TASK PROMPT: Return, word for word, the lines of the listing below from the one with "The width and" through the one with "Open the みらい幼児園おかべ photo thumbnail", and no other lines.
** MATERIAL TO PROCESS follows **
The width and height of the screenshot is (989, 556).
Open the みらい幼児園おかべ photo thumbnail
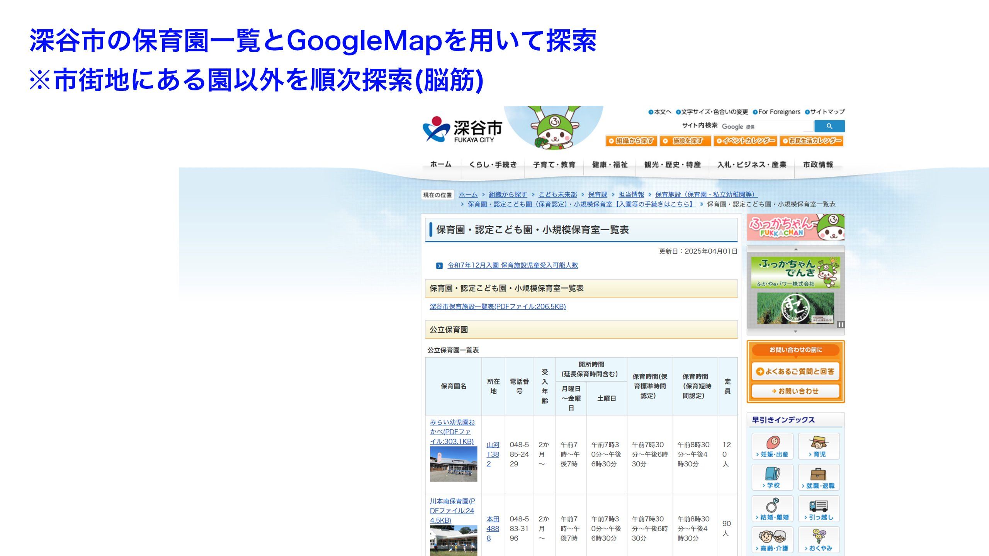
** End of MATERIAL TO PROCESS **
** MATERIAL TO PROCESS follows **
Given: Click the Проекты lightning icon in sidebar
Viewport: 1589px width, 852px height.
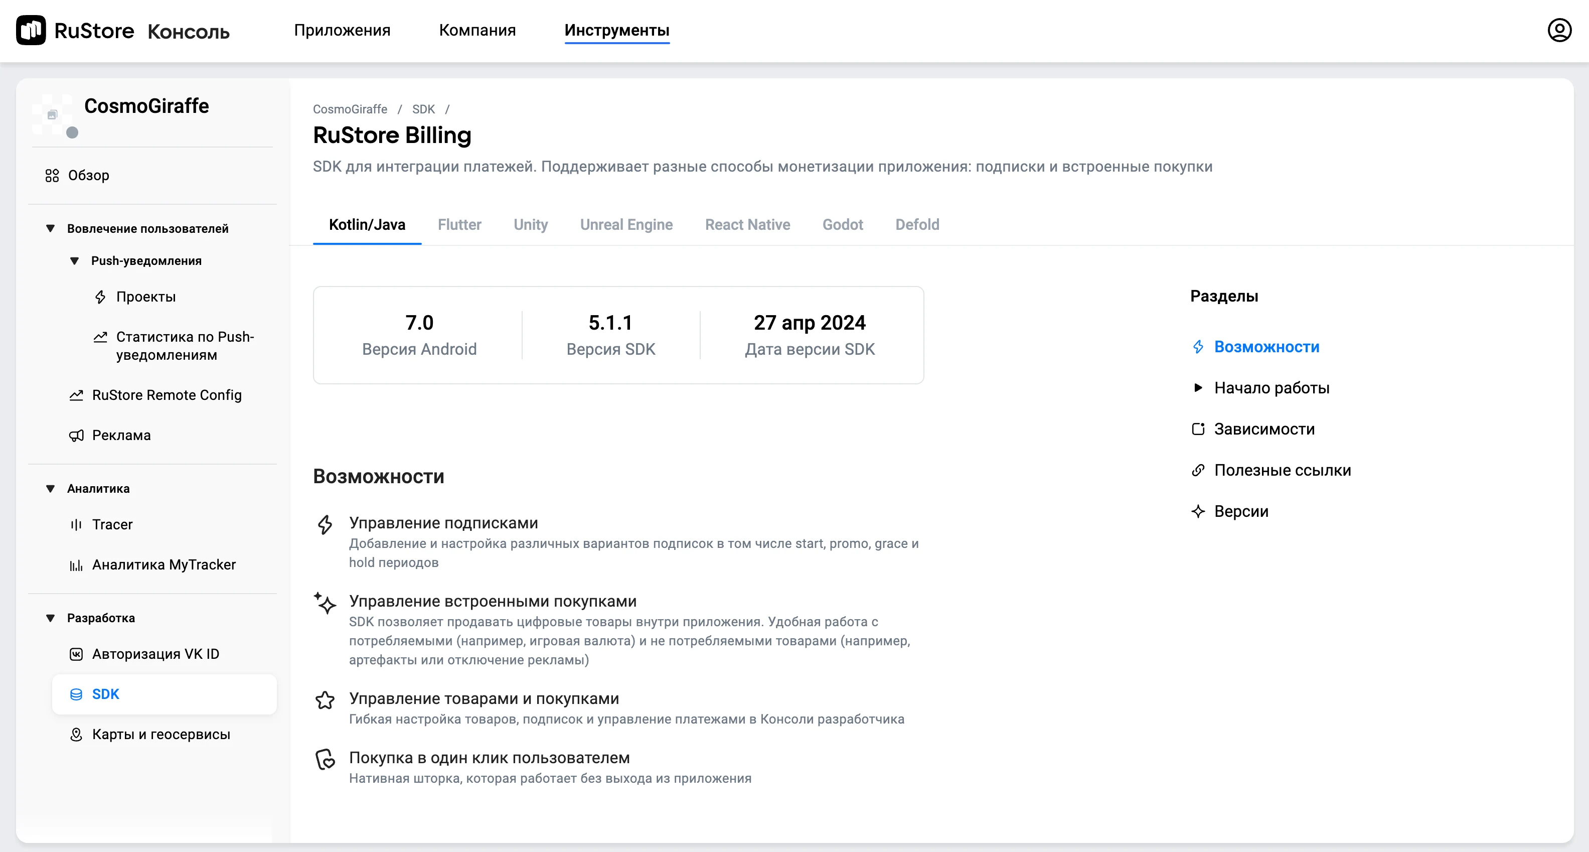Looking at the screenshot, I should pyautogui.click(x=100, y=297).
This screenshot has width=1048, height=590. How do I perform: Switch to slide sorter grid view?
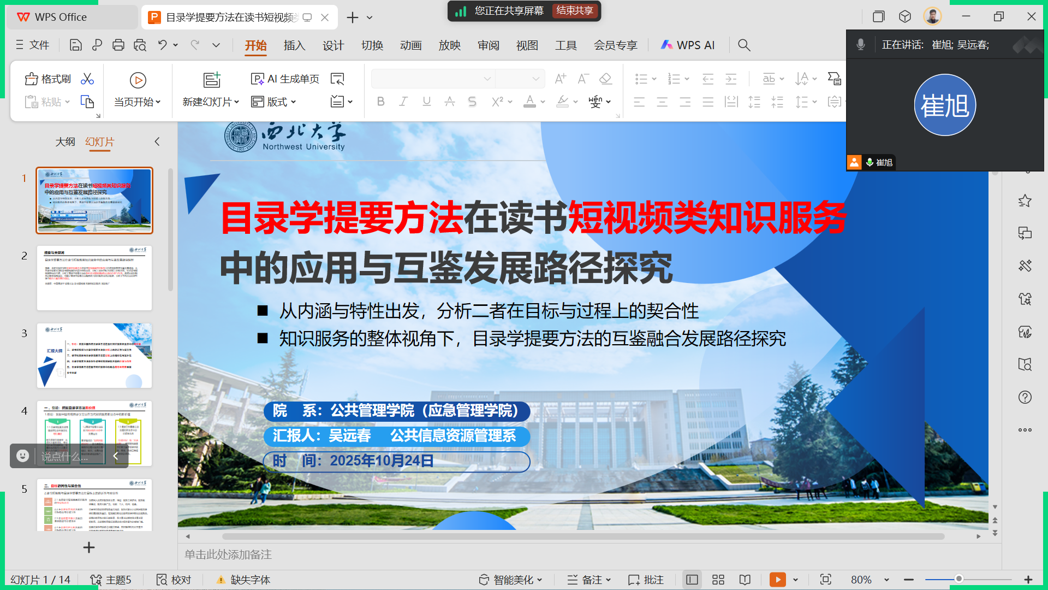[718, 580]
** End of MATERIAL TO PROCESS **
RESPONSE TO THE TASK:
The width and height of the screenshot is (989, 556).
Open the みらい幼児園おかべ photo thumbnail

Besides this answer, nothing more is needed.